Everyone knows that effective education is one of the best means of preventing all sorts of social ills. Yet when educational effectiveness reduces costs of special education or dropouts or police or prisons or unemployment, where do those savings go? Because most of the "pay me now" side of the equation is in school budgets and prevents "pay me later" in other budgets, "pay me now, pay me later" rhetoric is usually just that -- rhetoric.

There's something starting that may change this dynamic. It's called social impact bonds. The idea is that investors purchase bonds to enable local governments to invest in services that are likely to save them a lot of money down the road. The services are rigorously evaluated, and if they are found to be effective, the investors get a return. David Bornstein recently covered this topic in a New York Times article. He says, "What's most noteworthy about this approach is that, if it works, it creates incentives to finance prevention -- the smartest and usually the cheapest way to address problems, but also the hardest thing to get governments to pay for. (Program costs are incurred immediately, but savings often accrue on someone else's watch.)"

I have no idea whether social impact bonds make sense purely on a financial basis, but they make all kinds of sense for public-spirited investors who are willing to help their communities but want to be sure their money will be used effectively. They make all kinds of sense as a way to help government agencies fund needed services, and they make even more sense in building up the evidence base for replicable programs. Most of all, they make sense for kids, who benefit from increasingly effective programs.

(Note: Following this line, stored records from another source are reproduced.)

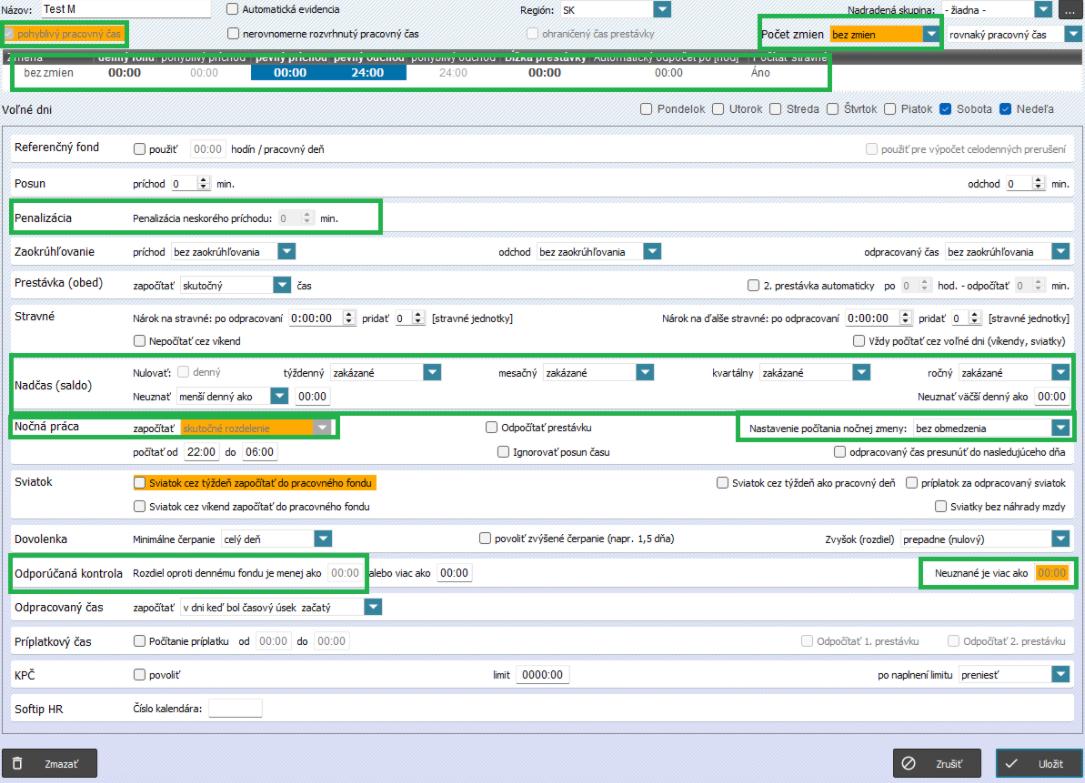Select the bez zmien shift row
1085x783 pixels.
[x=46, y=73]
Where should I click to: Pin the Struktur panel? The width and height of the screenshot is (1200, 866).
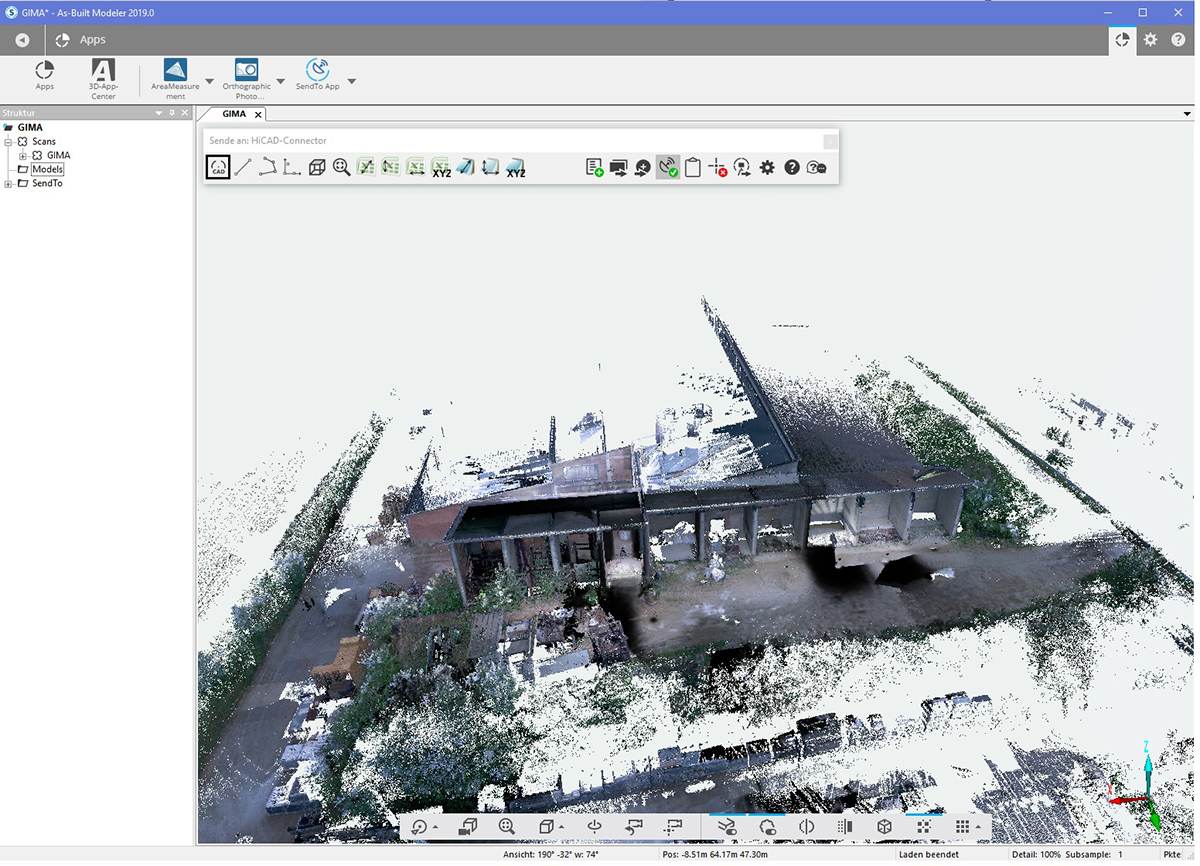tap(171, 113)
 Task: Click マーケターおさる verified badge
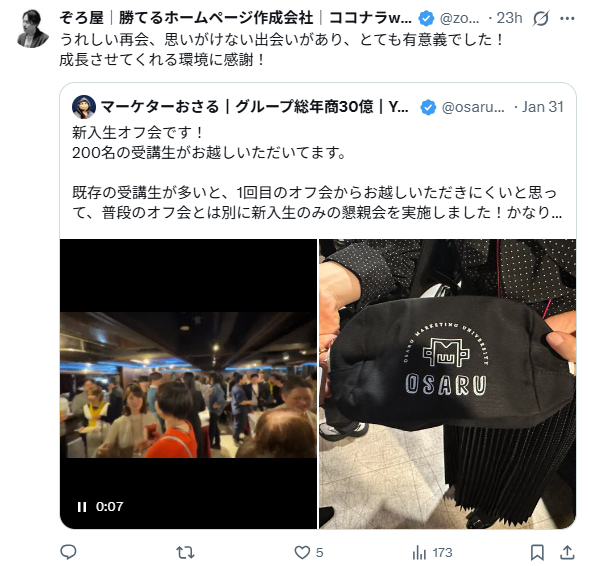pyautogui.click(x=428, y=107)
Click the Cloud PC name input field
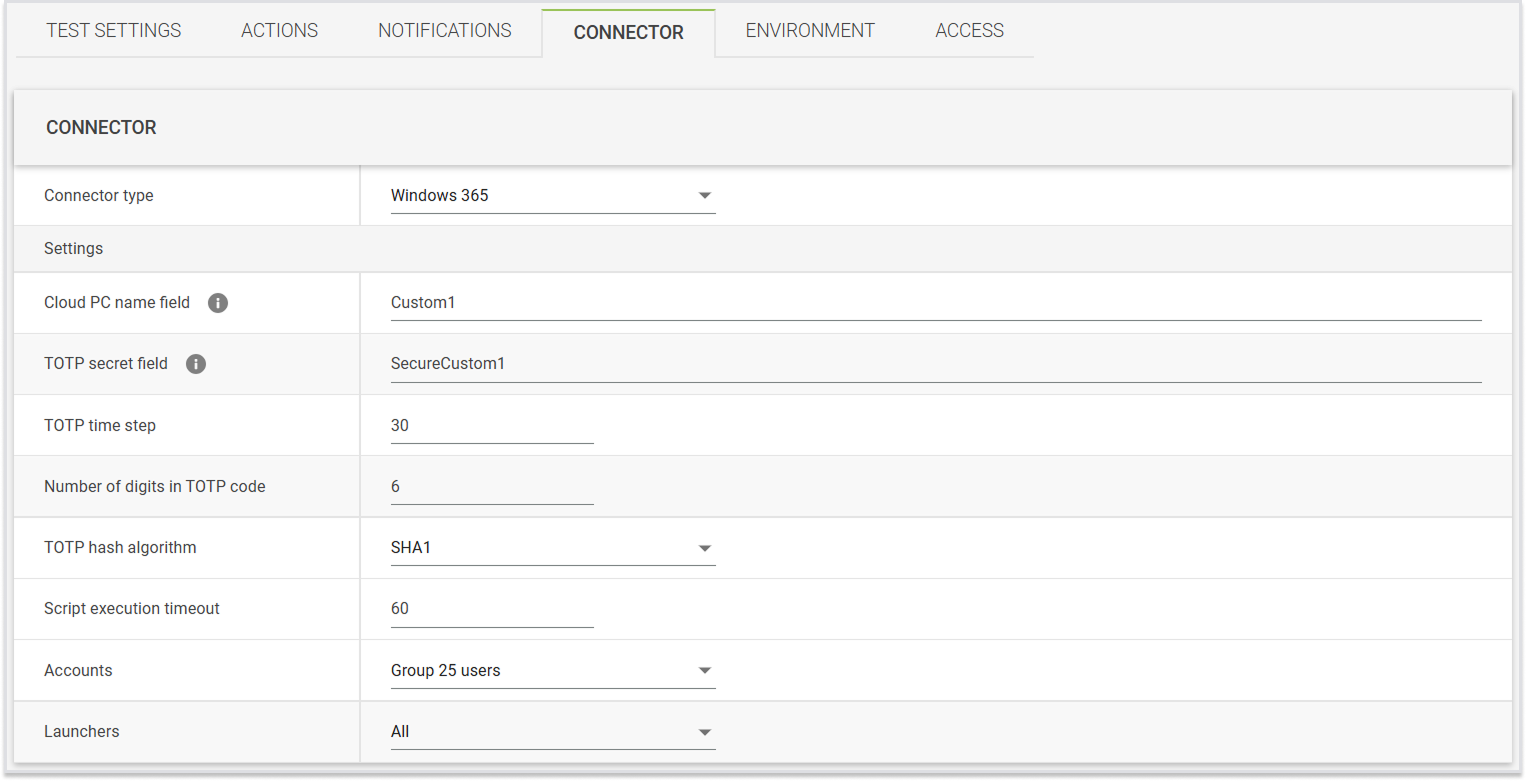1526x781 pixels. click(935, 303)
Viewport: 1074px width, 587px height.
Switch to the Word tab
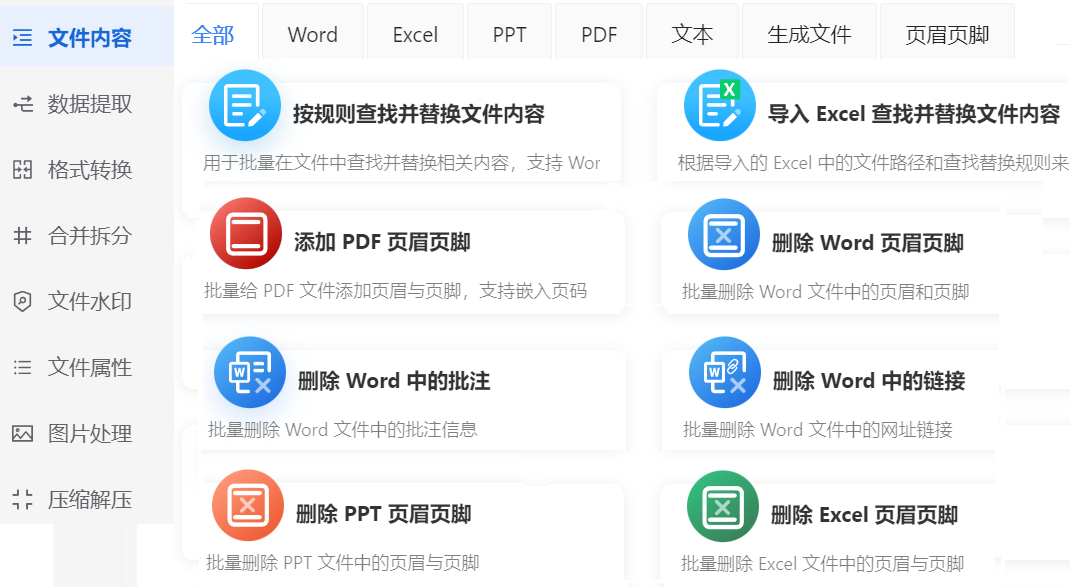pyautogui.click(x=312, y=33)
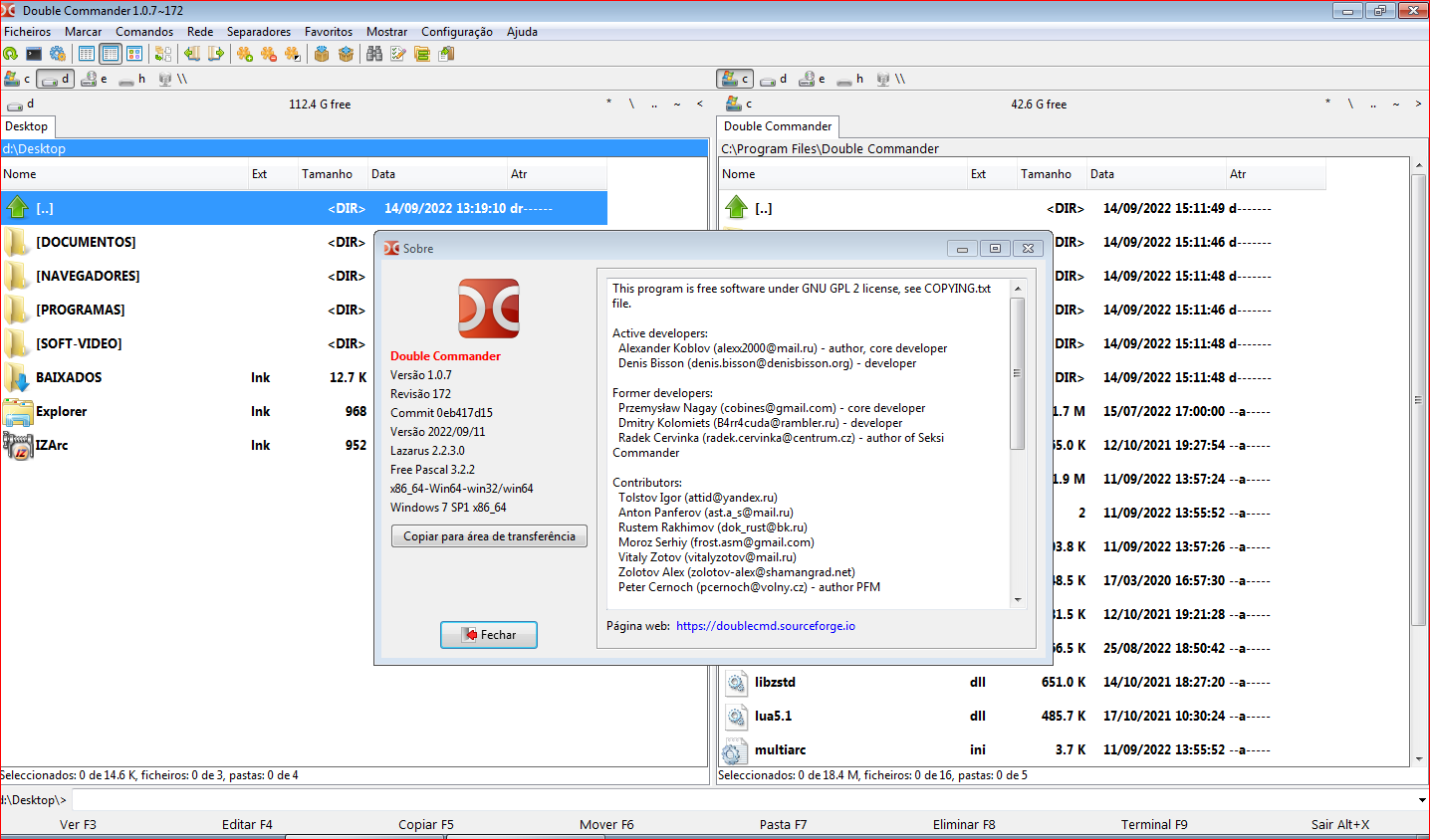Open the options gear icon in the toolbar
This screenshot has height=840, width=1430.
coord(58,54)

So far, social impact bonds are showing up in areas such as delinquency prevention, where very big savings are possible within a few years. Recently, Goldman Sachs invested approximately $10 million in a New York City program for incarcerated youth, to reduce recidivism. If recidivism drops by more than 10%, Goldman Sachs could make up to $2.1 million in profit, far less than what New York City would save. In the UK, where the idea began, social impact bonds are being used in a broader range of preventive children's services, including programs to reduce foster care, homelessness, and need for health care.

I'm sure that involving the private sector in this way will rub many people the wrong way, but if social impact bonds can bring the discipline of investors to social services and accelerate evidence-based reform, I'm all for it. Good hearts, good wallets, and good evidence have to add up to good outcomes for vulnerable children.